Swedes turn to app to guard their neighbourhoods
It's every parent's nightmare. You lose track of your 4-year-old at a playground, and the next thing you know, and you're running around, frantically asking people if they've seen your child.
But when a mother in the Stockholm suburb of Årsta recently discovered her daughter had disappeared from a neighbourhood playground, her first step was to open an app on her smartphone.
Using the "digital neighbourhood watch" app, Trygve, she put out the word that her daughter was missing, and a search party was organized within minutes. They found the girl in under a half an hour.
Trygve is enabling a growing number of Swedes to guard against crime and help each other in emergencies. The app immediately communicates to groups and individuals any number of situations users wish to report, from armed robberies to stray dogs.

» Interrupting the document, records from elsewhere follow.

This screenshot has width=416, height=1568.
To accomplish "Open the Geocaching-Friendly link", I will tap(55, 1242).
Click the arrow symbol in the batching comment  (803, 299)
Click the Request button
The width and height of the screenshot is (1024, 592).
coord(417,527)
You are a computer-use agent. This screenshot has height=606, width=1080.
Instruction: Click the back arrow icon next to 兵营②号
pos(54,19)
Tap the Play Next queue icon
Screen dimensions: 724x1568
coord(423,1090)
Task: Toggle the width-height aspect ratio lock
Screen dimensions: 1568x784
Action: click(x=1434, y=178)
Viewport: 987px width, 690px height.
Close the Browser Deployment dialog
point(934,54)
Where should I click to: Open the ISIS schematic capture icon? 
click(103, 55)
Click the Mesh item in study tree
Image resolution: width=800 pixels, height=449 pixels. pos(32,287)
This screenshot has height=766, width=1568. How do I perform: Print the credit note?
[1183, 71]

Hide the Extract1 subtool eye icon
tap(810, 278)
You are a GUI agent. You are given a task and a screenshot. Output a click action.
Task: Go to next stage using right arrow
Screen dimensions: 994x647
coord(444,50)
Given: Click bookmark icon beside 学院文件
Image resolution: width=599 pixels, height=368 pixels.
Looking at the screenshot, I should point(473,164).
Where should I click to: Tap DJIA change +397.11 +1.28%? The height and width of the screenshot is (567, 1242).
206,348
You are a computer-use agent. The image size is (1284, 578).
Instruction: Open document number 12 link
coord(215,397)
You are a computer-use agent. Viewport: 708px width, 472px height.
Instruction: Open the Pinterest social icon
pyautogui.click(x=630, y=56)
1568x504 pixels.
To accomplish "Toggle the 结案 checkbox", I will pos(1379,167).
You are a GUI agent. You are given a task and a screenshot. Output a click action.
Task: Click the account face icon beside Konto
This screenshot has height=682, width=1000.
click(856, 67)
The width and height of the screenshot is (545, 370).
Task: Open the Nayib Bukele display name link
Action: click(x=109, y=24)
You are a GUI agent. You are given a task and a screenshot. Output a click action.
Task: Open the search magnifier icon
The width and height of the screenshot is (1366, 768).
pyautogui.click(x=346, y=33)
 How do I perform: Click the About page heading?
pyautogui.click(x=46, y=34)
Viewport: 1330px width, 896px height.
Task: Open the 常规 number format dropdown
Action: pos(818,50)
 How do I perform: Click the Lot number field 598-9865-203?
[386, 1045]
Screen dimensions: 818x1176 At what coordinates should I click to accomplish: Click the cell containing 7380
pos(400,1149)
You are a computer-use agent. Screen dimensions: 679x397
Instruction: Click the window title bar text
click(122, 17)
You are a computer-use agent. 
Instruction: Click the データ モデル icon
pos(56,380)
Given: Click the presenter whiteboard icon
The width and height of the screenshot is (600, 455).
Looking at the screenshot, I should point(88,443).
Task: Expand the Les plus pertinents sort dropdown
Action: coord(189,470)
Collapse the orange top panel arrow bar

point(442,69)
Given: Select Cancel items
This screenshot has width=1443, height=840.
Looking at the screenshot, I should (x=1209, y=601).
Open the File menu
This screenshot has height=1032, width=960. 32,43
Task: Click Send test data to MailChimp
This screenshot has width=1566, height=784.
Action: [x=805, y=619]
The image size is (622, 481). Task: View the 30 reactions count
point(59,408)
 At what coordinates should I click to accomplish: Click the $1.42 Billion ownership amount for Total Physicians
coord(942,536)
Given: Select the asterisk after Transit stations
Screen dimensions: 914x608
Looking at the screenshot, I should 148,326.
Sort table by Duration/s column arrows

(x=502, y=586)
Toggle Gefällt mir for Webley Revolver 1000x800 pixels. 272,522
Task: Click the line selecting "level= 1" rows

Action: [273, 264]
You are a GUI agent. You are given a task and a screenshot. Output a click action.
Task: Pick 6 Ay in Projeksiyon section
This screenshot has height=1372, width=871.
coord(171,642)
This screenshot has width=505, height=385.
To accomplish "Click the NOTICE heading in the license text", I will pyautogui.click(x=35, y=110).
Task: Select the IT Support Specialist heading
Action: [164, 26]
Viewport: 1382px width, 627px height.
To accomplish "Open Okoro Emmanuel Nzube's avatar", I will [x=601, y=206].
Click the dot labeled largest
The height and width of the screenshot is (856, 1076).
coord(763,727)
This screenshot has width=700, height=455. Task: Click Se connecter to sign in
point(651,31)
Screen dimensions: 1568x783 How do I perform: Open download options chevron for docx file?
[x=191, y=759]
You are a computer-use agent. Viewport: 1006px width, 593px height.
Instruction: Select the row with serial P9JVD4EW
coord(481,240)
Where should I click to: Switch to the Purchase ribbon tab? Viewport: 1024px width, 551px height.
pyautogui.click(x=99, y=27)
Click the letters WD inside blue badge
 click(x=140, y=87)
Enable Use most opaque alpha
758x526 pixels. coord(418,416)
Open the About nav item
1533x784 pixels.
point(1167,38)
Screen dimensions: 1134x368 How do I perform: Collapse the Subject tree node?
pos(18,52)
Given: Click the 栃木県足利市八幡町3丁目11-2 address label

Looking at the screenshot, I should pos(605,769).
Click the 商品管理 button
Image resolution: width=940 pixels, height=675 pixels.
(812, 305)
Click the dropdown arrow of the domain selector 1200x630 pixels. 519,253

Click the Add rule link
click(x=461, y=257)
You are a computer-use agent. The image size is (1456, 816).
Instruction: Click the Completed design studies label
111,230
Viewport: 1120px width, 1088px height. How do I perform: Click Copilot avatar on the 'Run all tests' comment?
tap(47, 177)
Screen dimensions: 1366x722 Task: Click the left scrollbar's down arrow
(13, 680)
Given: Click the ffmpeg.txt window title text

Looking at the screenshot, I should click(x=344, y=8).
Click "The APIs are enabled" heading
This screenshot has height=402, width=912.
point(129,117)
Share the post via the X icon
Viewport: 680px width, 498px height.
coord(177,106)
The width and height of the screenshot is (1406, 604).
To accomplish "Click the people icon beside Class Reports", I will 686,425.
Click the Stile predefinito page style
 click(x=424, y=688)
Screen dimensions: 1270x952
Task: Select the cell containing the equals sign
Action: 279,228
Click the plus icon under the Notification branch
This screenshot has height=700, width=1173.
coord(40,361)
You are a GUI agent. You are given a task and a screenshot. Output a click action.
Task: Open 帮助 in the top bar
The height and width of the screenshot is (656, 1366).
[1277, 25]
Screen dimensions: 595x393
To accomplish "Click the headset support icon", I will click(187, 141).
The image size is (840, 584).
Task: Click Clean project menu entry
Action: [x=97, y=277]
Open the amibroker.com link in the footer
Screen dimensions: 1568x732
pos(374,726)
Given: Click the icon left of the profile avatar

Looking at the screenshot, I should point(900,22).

Developed by former students at Stockholm's KTH Royal Institute of Technology, the app has gained a following among ordinary citizens, housing associations and even police departments. Trygve's developer expects the number of users to increase tenfold over the next six months.
"The goal is to make neighbourhoods safer areas worldwide," says Per Källgården, a self-described "social entrepreneur" and founder of United Eyes, the company behind development of the app.
As reported recently, in KTH Magazine, Källgården says that 90 percent of alerts on Trygve are responded to within two minutes,
"So far we have about 10,000 users in Sweden," Källgården says. "If the growth in downloads continues, we'll have another 100,000 users in six months." The app will be launched next year in Germany, he says.
Trygve app has a location-based feature and is free of charge; but users can pay in order to link it to their home security systems.
Which isn't a bad idea. More police departments are beginning to monitor activity on the network, though Källgården stresses that the app does not replace the European 112 emergency services. United Eyes is also initiating license agreements with authorities, such as crime prevention councils, the police and social services, and with real estate companies who use the app.
Källgården says he formed the idea for the app because his wife felt uneasy about walking from the metro station alone at night. "It is a major social problem that people do not feel secure in their surroundings," he says.
Yet he says that the app proves there are many people who are ready and willing to help strangers.
"I think that society is changing fundamentally," he says. "This is particularly noticeable in the current refugee crisis. Civilians are prepared to do much to help their fellow human beings.
"We want to take advantage of that potential. It's important that people feel secure when they know they have people around them whom they can turn to."
The app has not only become popular in large cities, but also among people in small rural villages who know that the police are an hour's drive away.
But Trygve does not appear to have inspired vigilantism. Rather, he says, "We noticed that people monitor and keep track of situations until the police come. Some have also become witnesses in police investigations."
In a recent case, neighbours in one residential community were alerted to the presence of a suspicious man in someone's yard. Word spread on Trygve and the neighbours followed the man's progress from their windows, which enabled the police to stop the suspect.
They soon found out that he was responsible for area car break-ins and an attempted home burglary.